Non fanno per me, o Minerva, le guerre e le battaglie: ora come vedi, tutto è pace in Frigia ed in Lidia, ed il regno di mio padre è tranquillo. Non temere però, nè sarai tenuta da meno, benchè io non giudico per doni. Ma rivèstiti, e riponti l’elmo: ho veduto a bastanza. Venga ora Venere.

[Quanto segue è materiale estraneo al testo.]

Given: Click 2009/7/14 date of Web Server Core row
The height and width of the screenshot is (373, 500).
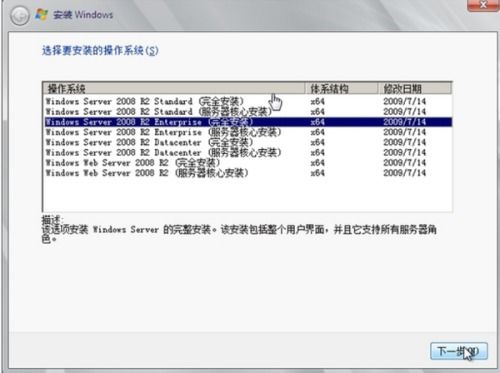Looking at the screenshot, I should [404, 173].
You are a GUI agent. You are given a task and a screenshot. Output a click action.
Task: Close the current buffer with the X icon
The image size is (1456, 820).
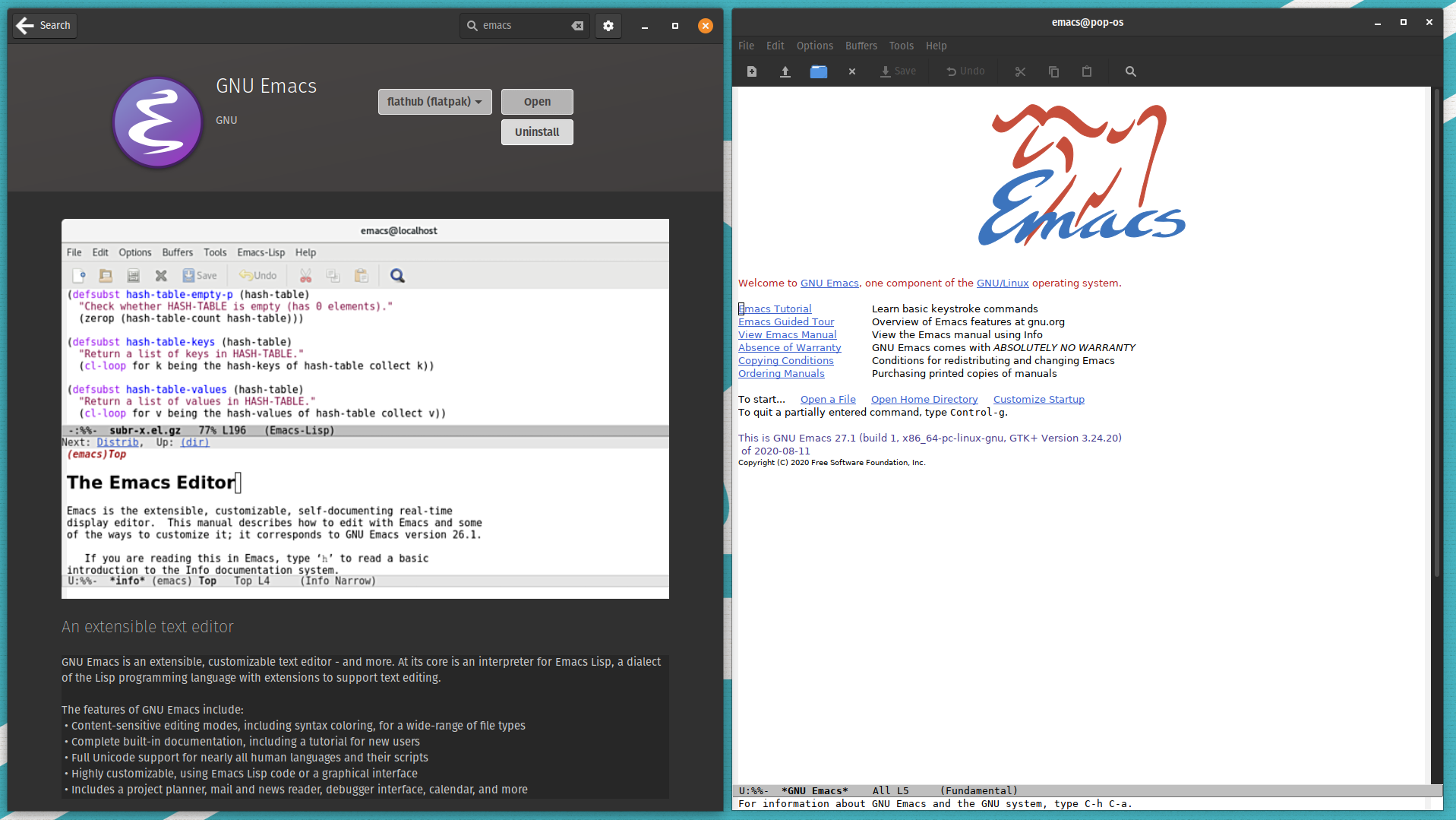(x=851, y=71)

Venere. Son qui a te vicino. Rimirami tutta a parte a parte, non tralasciar nulla, contempla le membra ad uno ad uno; ed ascoltami un poco, o bel giovane. Come prima io t’ho veduto così giovane e bello, che non so se in tutta Frigia ci sia uno eguale a te, io ho detto: o che bel garzone! peccato che tu non lasci queste rupi e questi sassi, e non vivi in una città, e fai appassire tanta bellezza in questo deserto! Che piaceri hai tu tra questi monti? che godono della tua bellezza i buoi? A te stava bene di tôrre una donna, non di queste rozze e salvatiche che sono sull’Ida, ma una Greca d’Argo, o di Corinto, o di Sparta, come sarebbe Elena, giovane e bella, nè punto da meno di me, e tutta amorosa. Ella se pur ti vedesse, ti dico io, lascerebbe tutto e si darebbe a te, e ti seguirebbe, e vorrebbe star sempre teco. Certamente anche tu avrai udito parlare di lei.
Paride. Niente, o Venere: ed ora con piacere t’udirei se tu me ne parlassi, e mi contassi ogni cosa.
Venere. Ella è figliuola di Leda, di quella bella, alla quale Giove discese mutato in cigno.
Paride. E che aspetto ha ella?
Venere. Ella è bianca, perchè nata di un cigno; ella è delicata, perché nutrita in un uovo; spesso va nuda, e si esercita nella palestra: ed è di così fina e ricercata bellezza, che fece nascere una guerra, quando ancor tenerella fu rapita da Teseo.